- **Records from a data collection**
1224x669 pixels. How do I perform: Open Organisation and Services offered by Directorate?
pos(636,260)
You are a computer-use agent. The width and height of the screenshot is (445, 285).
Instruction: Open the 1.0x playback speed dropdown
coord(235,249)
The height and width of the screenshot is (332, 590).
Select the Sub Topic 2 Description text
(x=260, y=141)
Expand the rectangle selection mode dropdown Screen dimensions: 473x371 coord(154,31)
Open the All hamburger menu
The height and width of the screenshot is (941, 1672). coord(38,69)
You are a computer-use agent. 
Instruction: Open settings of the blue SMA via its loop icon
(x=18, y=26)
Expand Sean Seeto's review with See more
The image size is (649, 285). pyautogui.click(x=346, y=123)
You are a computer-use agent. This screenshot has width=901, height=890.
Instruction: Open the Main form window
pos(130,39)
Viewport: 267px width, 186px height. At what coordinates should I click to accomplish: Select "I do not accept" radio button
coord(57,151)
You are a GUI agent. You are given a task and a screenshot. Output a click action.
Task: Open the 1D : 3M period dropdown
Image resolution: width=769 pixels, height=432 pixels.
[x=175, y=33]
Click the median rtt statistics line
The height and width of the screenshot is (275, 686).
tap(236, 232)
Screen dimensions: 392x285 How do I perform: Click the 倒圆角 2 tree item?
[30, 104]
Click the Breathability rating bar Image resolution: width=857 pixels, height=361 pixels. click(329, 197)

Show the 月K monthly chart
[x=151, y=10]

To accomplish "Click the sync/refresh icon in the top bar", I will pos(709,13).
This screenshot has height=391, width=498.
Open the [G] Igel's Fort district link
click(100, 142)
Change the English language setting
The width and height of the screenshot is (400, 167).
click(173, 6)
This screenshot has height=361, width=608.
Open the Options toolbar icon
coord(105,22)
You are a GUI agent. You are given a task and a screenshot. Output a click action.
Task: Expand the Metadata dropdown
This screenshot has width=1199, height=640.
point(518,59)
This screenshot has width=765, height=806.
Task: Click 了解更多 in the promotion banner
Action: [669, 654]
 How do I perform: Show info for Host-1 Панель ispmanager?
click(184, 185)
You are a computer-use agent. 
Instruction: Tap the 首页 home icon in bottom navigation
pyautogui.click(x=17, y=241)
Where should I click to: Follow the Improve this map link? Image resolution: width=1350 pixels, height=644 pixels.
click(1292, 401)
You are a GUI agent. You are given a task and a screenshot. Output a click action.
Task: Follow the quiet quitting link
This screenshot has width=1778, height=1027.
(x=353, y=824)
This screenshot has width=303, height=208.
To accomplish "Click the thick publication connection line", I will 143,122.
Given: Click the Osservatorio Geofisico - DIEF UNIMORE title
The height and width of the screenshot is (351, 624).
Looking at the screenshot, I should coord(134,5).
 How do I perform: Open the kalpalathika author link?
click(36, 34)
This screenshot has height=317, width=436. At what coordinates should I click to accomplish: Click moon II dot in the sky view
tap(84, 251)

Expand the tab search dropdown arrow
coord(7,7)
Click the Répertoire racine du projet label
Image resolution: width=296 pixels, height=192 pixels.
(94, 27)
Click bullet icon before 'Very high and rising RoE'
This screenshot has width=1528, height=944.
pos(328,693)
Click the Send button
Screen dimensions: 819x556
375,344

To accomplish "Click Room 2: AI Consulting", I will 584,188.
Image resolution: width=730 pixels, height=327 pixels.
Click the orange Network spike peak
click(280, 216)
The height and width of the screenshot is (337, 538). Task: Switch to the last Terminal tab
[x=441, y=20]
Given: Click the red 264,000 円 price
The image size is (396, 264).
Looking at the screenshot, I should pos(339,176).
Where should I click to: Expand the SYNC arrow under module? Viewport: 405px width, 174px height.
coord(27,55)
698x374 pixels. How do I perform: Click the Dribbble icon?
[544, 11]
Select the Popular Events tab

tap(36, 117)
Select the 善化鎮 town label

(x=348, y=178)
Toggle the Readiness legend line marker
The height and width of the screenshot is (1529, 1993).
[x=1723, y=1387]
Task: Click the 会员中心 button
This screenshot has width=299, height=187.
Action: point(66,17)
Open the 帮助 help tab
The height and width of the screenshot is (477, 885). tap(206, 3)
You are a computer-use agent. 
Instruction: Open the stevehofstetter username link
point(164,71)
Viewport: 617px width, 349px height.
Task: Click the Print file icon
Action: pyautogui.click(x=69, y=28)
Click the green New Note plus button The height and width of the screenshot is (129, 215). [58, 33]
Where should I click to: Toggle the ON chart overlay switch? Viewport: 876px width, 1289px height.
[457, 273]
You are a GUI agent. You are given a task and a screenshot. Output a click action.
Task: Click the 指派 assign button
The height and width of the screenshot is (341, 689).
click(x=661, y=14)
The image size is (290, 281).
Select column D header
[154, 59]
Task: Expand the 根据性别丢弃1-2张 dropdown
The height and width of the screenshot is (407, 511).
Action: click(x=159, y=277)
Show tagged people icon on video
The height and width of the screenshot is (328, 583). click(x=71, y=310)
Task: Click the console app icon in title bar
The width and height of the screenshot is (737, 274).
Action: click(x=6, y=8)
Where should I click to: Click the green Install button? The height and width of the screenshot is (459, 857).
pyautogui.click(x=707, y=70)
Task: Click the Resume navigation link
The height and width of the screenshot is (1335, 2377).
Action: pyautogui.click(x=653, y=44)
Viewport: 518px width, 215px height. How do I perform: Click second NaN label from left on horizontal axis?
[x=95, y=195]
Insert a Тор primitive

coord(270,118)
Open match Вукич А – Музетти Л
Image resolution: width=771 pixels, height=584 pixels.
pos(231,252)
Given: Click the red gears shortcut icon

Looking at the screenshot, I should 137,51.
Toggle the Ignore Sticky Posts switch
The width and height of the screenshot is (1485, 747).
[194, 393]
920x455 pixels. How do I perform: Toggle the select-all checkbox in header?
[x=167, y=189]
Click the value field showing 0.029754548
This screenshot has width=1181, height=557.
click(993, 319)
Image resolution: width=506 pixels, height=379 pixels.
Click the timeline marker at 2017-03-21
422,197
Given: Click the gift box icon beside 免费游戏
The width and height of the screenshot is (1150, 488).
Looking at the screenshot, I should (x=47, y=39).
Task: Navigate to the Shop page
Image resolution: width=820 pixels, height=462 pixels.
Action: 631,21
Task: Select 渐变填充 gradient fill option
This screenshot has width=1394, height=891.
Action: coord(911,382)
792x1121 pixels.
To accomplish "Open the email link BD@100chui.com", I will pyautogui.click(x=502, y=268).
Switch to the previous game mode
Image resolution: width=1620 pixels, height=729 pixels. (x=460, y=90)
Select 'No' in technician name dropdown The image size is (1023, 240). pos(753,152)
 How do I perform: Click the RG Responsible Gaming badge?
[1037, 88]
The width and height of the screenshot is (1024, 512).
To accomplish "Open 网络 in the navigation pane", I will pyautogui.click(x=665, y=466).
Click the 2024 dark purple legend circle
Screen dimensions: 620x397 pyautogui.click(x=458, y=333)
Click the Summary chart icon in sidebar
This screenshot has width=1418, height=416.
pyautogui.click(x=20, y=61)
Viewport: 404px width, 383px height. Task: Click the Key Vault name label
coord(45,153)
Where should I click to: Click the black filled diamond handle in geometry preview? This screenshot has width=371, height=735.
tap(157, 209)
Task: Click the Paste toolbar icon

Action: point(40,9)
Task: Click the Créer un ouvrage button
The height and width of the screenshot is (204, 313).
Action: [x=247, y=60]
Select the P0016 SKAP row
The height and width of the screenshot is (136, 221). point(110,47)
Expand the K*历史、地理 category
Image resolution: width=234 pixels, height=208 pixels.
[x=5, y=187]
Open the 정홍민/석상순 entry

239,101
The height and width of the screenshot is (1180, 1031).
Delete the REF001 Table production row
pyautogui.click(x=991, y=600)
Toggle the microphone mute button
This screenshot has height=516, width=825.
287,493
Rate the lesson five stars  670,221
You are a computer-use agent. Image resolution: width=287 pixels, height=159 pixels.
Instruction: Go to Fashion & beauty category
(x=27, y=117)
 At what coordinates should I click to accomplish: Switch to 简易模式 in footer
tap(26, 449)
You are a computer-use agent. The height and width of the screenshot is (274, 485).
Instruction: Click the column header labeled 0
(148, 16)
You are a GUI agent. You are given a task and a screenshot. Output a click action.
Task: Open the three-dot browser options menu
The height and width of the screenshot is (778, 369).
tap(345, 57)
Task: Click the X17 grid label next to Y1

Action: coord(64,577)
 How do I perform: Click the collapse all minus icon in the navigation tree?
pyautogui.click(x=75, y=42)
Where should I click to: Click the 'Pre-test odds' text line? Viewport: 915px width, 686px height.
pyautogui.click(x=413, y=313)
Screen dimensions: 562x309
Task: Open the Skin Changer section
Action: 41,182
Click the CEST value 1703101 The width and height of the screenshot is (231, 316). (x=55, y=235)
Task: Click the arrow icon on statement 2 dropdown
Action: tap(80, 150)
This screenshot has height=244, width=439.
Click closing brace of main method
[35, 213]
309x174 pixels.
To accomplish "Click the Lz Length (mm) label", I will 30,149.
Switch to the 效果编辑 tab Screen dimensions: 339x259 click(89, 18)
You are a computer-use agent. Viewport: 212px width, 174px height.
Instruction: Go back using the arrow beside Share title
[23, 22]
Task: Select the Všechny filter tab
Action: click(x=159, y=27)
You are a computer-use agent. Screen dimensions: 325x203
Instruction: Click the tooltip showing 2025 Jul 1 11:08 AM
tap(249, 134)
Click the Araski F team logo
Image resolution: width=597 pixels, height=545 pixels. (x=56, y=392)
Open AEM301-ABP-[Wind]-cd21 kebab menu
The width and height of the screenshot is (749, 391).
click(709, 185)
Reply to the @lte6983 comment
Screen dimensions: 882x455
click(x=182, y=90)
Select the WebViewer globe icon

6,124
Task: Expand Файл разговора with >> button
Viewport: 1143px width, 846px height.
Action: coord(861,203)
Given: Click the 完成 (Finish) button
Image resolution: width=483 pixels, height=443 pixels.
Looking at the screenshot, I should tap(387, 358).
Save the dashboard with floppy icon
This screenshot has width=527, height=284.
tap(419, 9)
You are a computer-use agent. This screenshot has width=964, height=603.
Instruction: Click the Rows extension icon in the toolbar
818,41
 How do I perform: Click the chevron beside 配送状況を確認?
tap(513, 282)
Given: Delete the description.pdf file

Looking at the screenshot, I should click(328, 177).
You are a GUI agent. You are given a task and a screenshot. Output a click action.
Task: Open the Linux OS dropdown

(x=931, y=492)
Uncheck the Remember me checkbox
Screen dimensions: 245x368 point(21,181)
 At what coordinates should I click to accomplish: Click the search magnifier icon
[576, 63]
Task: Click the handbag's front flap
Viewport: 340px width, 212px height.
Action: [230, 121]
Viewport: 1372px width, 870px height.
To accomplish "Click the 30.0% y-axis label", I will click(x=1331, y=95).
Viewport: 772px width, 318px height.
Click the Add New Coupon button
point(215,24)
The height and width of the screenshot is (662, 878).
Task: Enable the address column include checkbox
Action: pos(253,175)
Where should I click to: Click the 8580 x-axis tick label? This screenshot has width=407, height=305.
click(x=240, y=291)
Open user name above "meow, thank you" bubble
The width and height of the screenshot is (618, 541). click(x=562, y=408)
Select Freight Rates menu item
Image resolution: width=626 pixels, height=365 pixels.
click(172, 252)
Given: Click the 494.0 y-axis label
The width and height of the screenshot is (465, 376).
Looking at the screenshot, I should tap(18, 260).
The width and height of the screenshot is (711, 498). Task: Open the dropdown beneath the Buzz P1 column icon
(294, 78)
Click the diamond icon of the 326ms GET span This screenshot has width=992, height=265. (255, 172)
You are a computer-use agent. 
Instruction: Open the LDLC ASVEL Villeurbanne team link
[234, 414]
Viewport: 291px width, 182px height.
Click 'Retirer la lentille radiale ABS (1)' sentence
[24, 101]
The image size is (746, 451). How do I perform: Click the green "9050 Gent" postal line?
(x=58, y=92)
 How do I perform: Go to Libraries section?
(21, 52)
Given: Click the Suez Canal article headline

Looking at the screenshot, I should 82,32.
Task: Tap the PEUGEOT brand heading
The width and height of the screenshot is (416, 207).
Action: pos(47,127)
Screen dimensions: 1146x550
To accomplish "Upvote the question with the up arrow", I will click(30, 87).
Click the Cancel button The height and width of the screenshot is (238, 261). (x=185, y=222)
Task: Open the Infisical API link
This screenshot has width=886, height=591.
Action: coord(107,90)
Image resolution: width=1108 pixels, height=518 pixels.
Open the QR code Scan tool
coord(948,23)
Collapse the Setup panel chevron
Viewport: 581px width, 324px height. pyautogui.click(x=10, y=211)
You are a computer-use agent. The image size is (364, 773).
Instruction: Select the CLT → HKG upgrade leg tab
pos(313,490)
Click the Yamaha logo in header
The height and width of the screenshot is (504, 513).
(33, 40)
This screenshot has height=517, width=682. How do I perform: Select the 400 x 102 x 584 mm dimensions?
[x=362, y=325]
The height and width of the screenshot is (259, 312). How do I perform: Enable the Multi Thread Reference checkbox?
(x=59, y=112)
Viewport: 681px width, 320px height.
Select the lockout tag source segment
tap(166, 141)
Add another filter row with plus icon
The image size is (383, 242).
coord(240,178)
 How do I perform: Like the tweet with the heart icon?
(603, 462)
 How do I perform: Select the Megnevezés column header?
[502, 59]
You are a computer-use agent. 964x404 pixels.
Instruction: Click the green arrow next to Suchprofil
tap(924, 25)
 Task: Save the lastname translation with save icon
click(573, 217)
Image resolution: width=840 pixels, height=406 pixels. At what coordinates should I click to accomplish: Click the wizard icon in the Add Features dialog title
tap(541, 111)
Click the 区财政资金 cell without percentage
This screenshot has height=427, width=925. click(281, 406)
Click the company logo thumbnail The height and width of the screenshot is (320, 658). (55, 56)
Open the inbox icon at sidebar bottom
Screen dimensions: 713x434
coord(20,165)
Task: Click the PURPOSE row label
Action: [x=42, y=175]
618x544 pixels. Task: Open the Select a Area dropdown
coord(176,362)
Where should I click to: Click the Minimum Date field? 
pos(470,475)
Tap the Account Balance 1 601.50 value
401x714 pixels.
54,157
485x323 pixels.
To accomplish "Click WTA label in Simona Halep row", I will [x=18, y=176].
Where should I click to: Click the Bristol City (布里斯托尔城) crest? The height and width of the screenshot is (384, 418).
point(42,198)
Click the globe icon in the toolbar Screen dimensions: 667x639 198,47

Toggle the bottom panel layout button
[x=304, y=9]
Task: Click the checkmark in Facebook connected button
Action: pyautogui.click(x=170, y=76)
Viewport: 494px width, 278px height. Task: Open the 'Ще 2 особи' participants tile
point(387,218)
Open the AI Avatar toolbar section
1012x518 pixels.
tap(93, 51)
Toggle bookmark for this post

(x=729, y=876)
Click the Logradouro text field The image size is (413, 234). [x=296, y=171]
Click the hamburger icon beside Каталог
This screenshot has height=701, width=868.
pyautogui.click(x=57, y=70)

- **EXERCISE**
Each line above with the word "plus" needs to be copied.

- **SOLUTION FOR THIS TASK**
Click the green New Note plus button The height and width of the screenshot is (129, 215). [58, 33]
Add another filter row with plus icon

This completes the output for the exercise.